Background: The MPS, a composite of the Neutrophil-Lymphocyte Ratio (NLR) and albumin, is an alternative prognostic tool to the Glasgow Prognostic Score (C-reactive protein and albumin). A retrospective analysis (jco.2016.34.26_suppl.36) of patients with PDAC suggested that the MPS predicts survival. This did not control for clinically relevant factors such as performance status (PS), metastatic sites, or cancer therapies. More discriminating prognostic tools are needed.

Methods: A retrospective chart review identified patients at MSK with pathology-confirmed stage IV PDAC diagnosed from 2011 to 2014. An MPS scale of 0-2 was utilized: MPS = 0 for albumin ≥ 4 g/dl and NLR ≤ 4 g/dl, MPS = 1 for either albumin < 4 g/dl or NLR > 4 g/dl, and MPS = 2 for albumin < 4 g/dl and NLR > 4 g/dl. PS (ECOG or KPS) was abstracted from outpatient visit notes. Metastatic sites at initial MSK visit were assessed from cross-sectional imaging. Cancer therapies were characterized as 5FU-based, gemcitabine-based, experimental, and radiation to primary or metastatic sites. Thromboembolic (TE) diagnoses were also noted.
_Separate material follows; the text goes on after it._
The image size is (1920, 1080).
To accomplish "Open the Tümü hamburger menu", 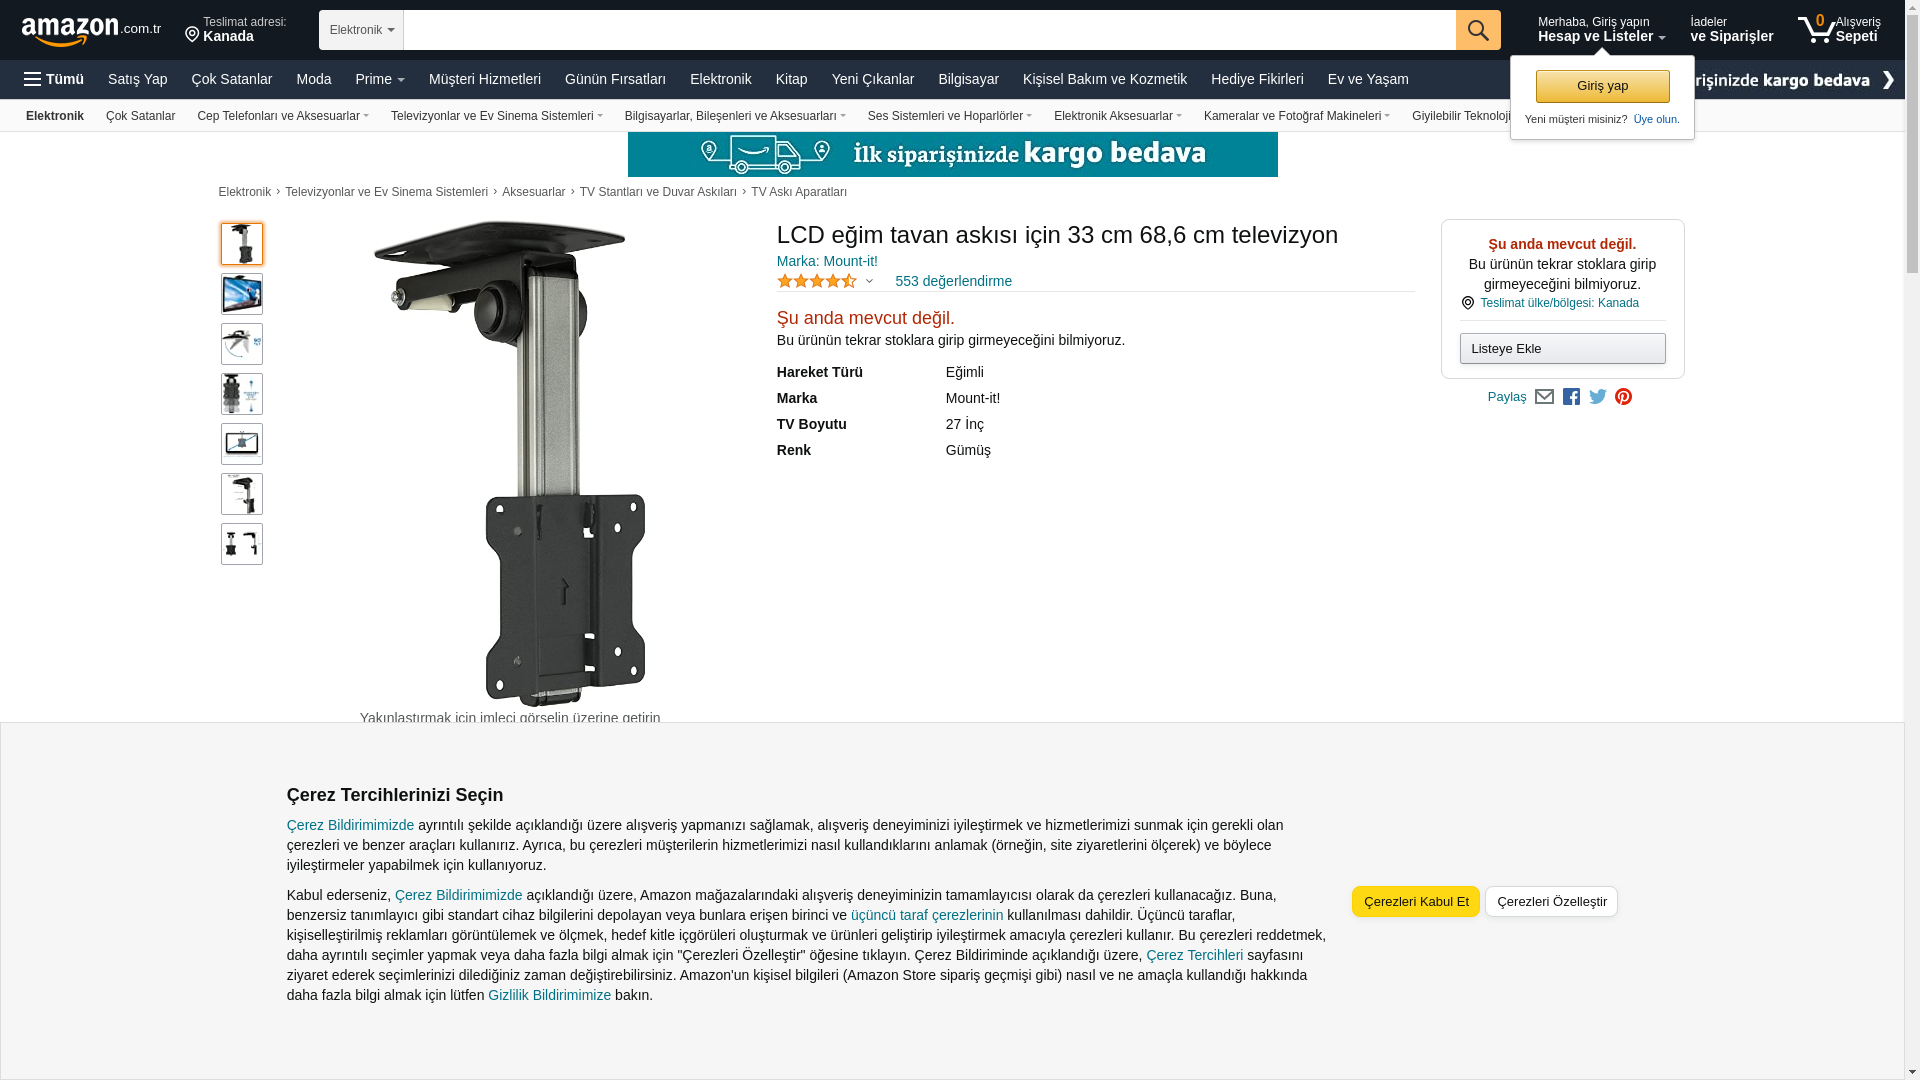I will (x=54, y=79).
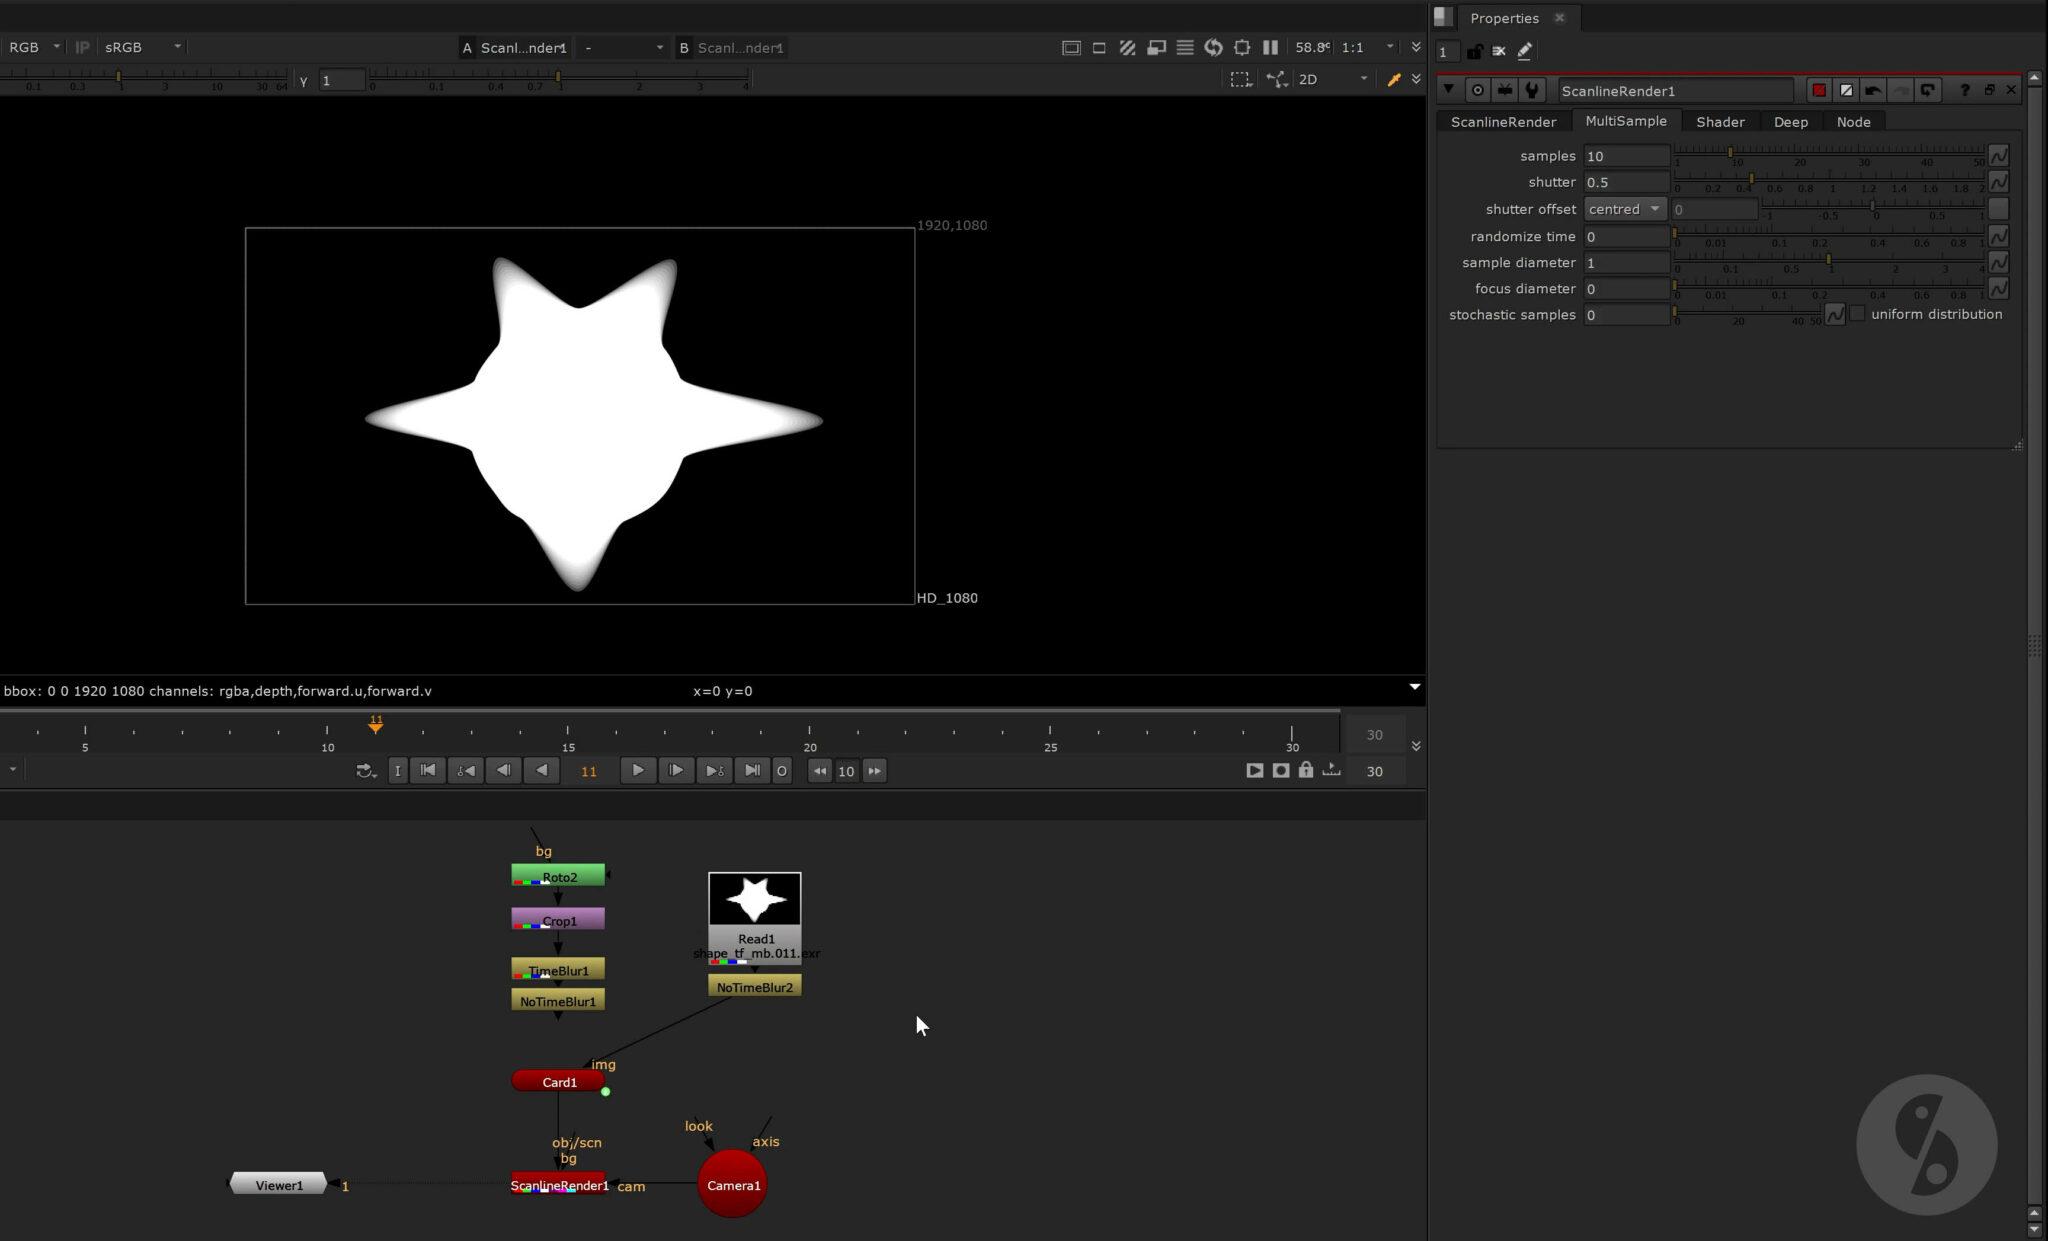The height and width of the screenshot is (1241, 2048).
Task: Toggle the IP input process button
Action: 82,47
Time-dependent Cox regression analyses identified clinical variables associated with overall survival (OS). Univariately significant variables were utilized in a multivariable regression model to interrogate their effect on the association of MPS and OS.

Results: Univariate analyses in n = 833 stage IV PDAC patients identified higher MPS score, higher CA19-9 at diagnosis (n = 737), chemo, radiation, liver metastases, TE, hospital admission, and lower PS (n = 727) as associated with worse OS (p < 0.05). A multivariate model (n = 727) controlling for radiation, liver metastases, TE, admission, and PS demonstrated that higher MPS scores at diagnosis remained associated with worse OS (p < 0.001). Median OS in patients with MPS 0, 1, and 2 were 14.5 (95%CI: 12.9-17), 10.2 (9-11.6), and 6.2 (5.1-8.1) months, respectively.

Conclusions: The MPS is an objective prognostic tool associated with OS in advanced PDAC independent of PS, disease characteristics, and types of cancer therapies. Future directions include prospective evaluation and application of the MPS to other PDAC disease settings and other malignancies.